Circadian rhythm and longevity phenotypes of sss mutants. (A) Average activity records for background control (ctrl, n=64) and sss^P1 male flies (n=81) assayed in DD. The activity records are double plotted so that each horizontal line represents data for 2 days. The gray and black bars above each activity record indicate subjective day and night, respectively. (B) Activity records showing average activity in DD for ctrl/sss^P1 and ctrl/sss^P2 (n=76) versus sss^P2/sss^P1 (n=65) male flies. Circadian data for ctrl/sss^P1 and ctrl/sss^P2 were statistically similar and thus pooled. (C) Cycling of PER protein in large ventral lateral neurons in control (ctrl) and sss^P1 mutants.

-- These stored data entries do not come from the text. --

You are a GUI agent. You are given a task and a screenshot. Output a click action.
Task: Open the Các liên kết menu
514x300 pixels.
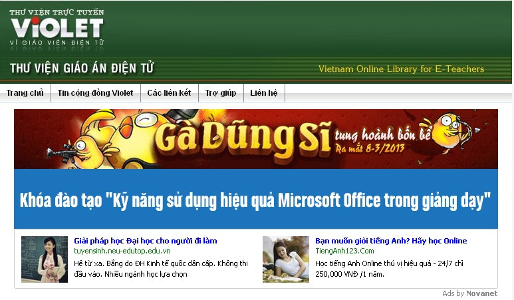[x=169, y=93]
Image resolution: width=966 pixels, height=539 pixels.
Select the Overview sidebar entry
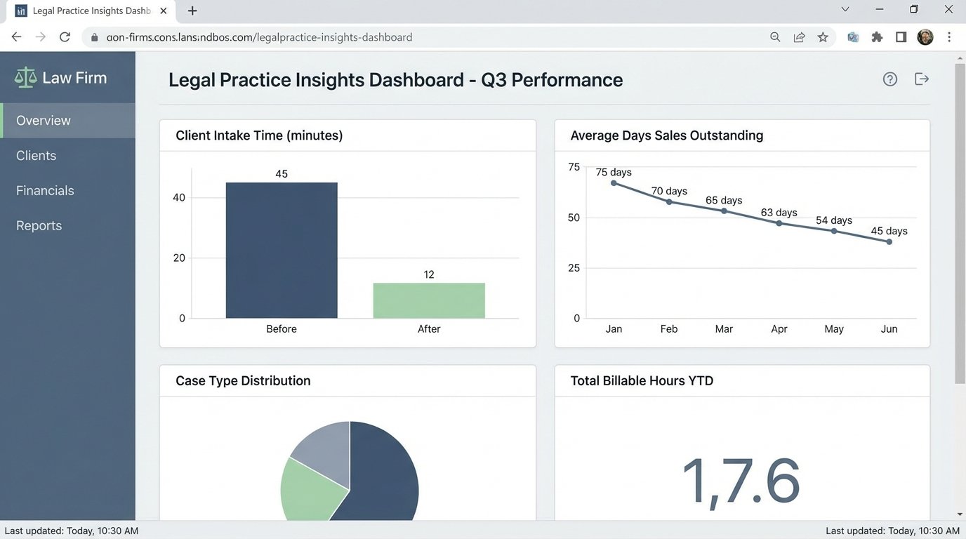pos(44,120)
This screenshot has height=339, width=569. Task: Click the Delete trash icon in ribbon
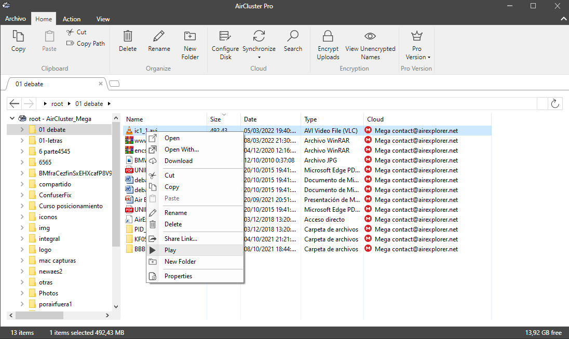pos(128,36)
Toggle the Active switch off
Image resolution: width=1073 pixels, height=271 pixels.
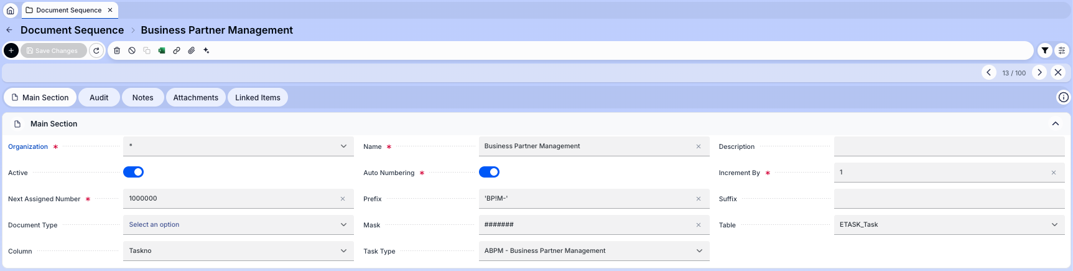click(134, 172)
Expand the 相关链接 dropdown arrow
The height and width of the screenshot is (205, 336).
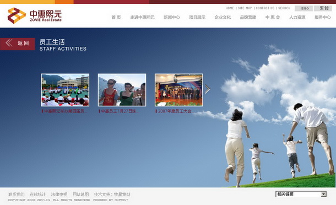pyautogui.click(x=323, y=195)
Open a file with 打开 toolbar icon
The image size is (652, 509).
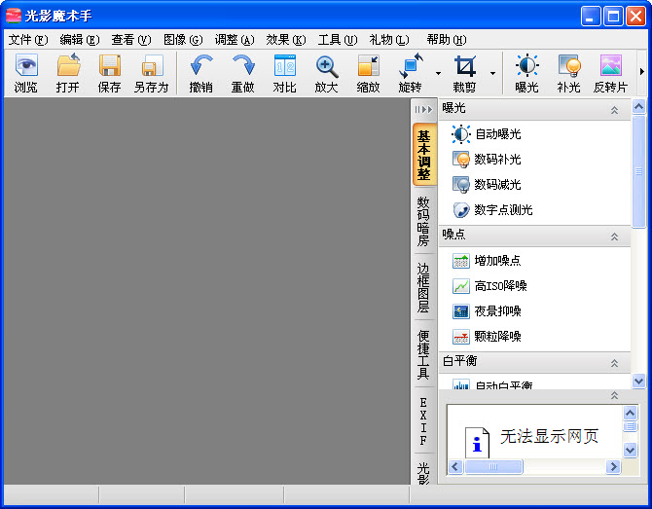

Ventral lateral neurons for ctrl and sss^P1 animals are stained for PER at indicated Zeitgeber times (ZT). PER protein level is elevated at ZT2 and ZT20, and low at ZT8 and ZT14. (D) Survivorship curves of background control (ctrl, closed diamonds) and sss^P1 (open diamonds) flies. Female sss flies (n=187) show a significantly shorter lifespan (P < 0.0001) than controls (n=198). Data from male flies are shown in fig. S5.

Fig. 6

sss is allelic to qvr and affects Sh expression. (A) Daily sleep amount for qvr (qvr, n=31), versus background control (ctrl, n=32), as well as ctrl/sss^P1 (n=30) versus qvr/sss^P1 (n=32) female flies. **P < 0.0001. (B) Altered sss transcripts in qvr mutants. RT-PCR products obtained with qvr and background control (ctrl) RNA and with water used as a negative control (neg). (C) Schematic representation of sss transcripts in qvr mutants. qvr 1, 2, and 3 correspond to the top, middle, and bottom bands, respectively. In background control (ctrl) transcripts, 163 nucleotides of Intron 6 are spliced out. In contrast, the entire intron is present in qvr 1 transcripts. In qvr 2 and 3 transcripts, splice donor sites differ from the one used in wild-type control transcripts, as indicated by the nucleotide numbers for splice sites. (D) Sequence change in qvr genomic DNA in Intron 6 of sss. The fifth nucleotide in Intron 6 has a G to A transition. (E) Altered expression of SSS in qvr mutants. Fly head extracts from background control (ctrl), qvr, and sss^P1 flies were analyzed by Western blotting with anti-SSS antibody. (F) Reduced expression of Sh in sss mutants. Western blot analysis of head extracts with anti-Sh antibody reveals a Sh-specific band that is substantially reduced in sss^P1 mutants compared with background control (ctrl) flies. Sh¹⁴ flies were used to identify a Sh-specific band. Non-specific bands (*) may have obscured additional Sh bands. The experiments in (E) and (F) were performed 3 times with similar results.